Preclinical properties of 18F-AV-45: a PET agent for Abeta plaques in the brain

Abstract

beta-amyloid plaques (Abeta plaques) in the brain, containing predominantly fibrillary Abeta peptide aggregates, represent a defining pathologic feature of Alzheimer disease (AD). Imaging agents targeting the Abeta plaques in the living human brain are potentially valuable as biomarkers of pathogenesis processes in AD. (E)-4-(2-(6-(2-(2-(2-(18)F-fluoroethoxy)ethoxy)ethoxy)pyridin-3-yl)vinyl)-N-methyl benzenamine ((18)F-AV-45) is such as an agent currently in phase III clinical studies for PET of Abeta plaques in the brain.

Methods: In vitro binding of (18)F-AV-45 to Abeta plaques in the postmortem AD brain tissue was evaluated by in vitro binding assay and autoradiography. In vivo biodistribution of (18)F-AV-45 in mice and ex vivo autoradiography of AD transgenic mice (APPswe/PSEN1) with Abeta aggregates in the brain were performed. Small-animal PET of a monkey brain after an intravenous injection of (18)F-AV-45 was evaluated.

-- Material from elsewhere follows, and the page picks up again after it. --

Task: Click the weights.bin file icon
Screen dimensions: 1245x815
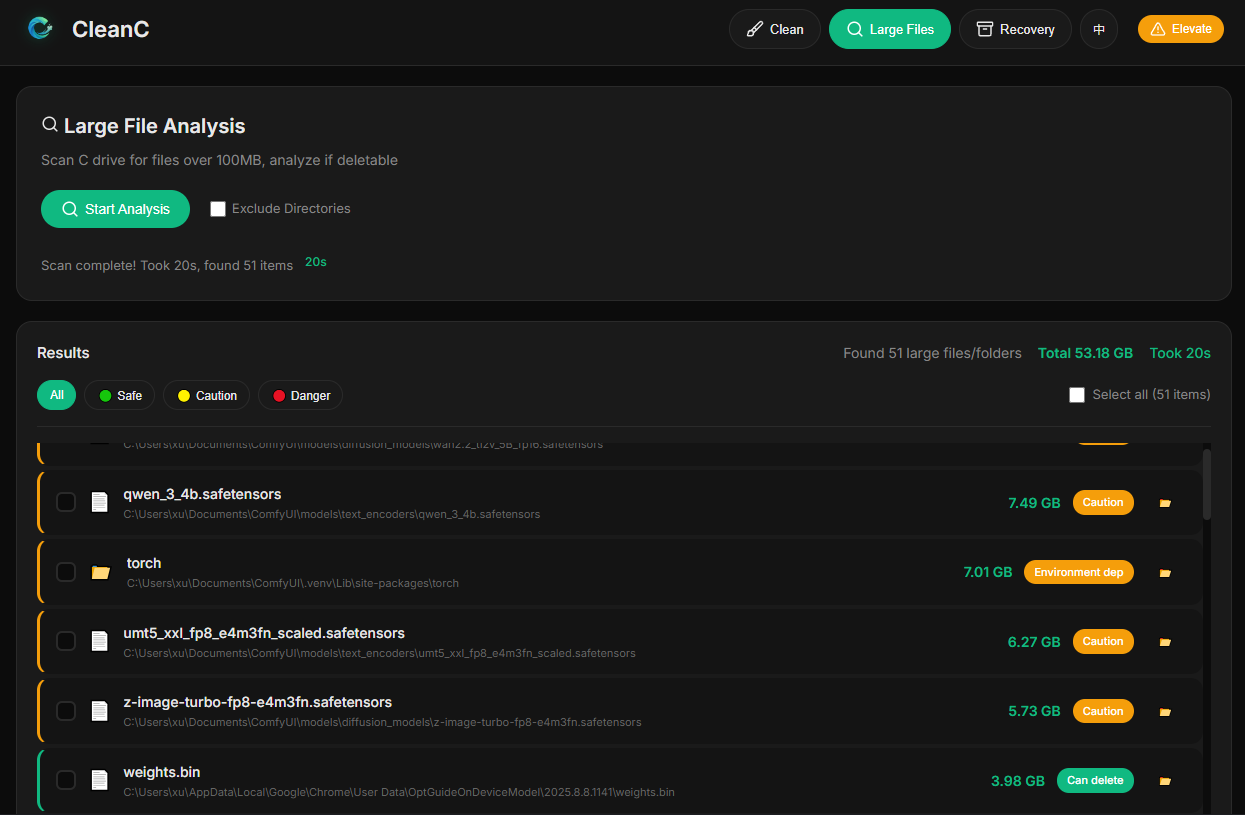Action: (99, 780)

Results: (18)F-AV-45 displayed a high binding affinity and specificity to Abeta plaques (K(d), 3.72 +/- 0.30 nM). In vitro autoradiography of postmortem human brain sections showed substantial plaque labeling in AD brains and not in the control brains. Initial high brain uptake and rapid washout from the brain of healthy mice and monkey were observed. Metabolites produced in the blood of healthy mice after an intravenous injection were identified. (18)F-AV-45 displayed excellent binding affinity to Abeta plaques in the AD brain by ex vivo autoradiography in transgenic AD model mice. The results lend support that (18)F-AV-45 may be a useful PET agent for detecting Abeta plaques in the living human brain.

FIGURE 1

Inhibition constants (K_i, nM) of various agents against binding of ¹⁸F-AV-45 to Aβ plaques in postmortem AD brain homogenates.

FIGURE 2

Representative saturation binding of ¹⁸F-AV-45 to Aβ plaques in postmortem AD brain homogenates; Scatchard analysis of binding is shown. In this example, K_d was 3.51 nM and B_max was 7,215 fmol/mg of protein. Overall, average values for 4 AD cases were K_d = 3.72 ± 0.30 nM and B_max = 8,811 ± 1,643 fmol/mg of protein.

FIGURE 3

Kinetics of association (A) and dissociation (B) of ¹⁸F-AV-45 with Aβ plaques in postmortem AD brain homogenates. TB = total binding; NSB = nonspecific binding; SB = specific binding.

FIGURE 4

In vitro autoradiograms of frozen human brain sections labeled with ¹⁸F-AV-45. (A and B) Highly intensive labeling of Aβ plaques on brain sections from AD patients. (C) Control subject exhibits no labeling by this tracer.

FIGURE 5

Ex vivo autoradiography of ¹⁸F-AV-45 in 25-mo-old Tg (APPswe/PSEN1) mice. (A) Ex vivo autoradiogram of brain section. (B) Fluorescent image of comparable brain section after thioflavin S staining.

FIGURE 6

Brain uptakes and washout in healthy mice after injection of ¹⁸F-AV-45 and its in vivo metabolites (% ID/g).

FIGURE 7

Kinetics of brain uptake and washout in rhesus monkey after intravenous injection of ¹⁸F-AV-45 (173.9 MBq [4.7 mCi]) are presented. It is evident that uptake in cortex peaked at 7 min, and activity was washed out quickly thereafter. White matter area also displayed good initial uptake, and washout rate was also rapid. It is estimated that brain uptake at peak was about 4.4% of injected dose, which suggested that ¹⁸F-AV-45 penetrated normal blood–brain barrier efficiently.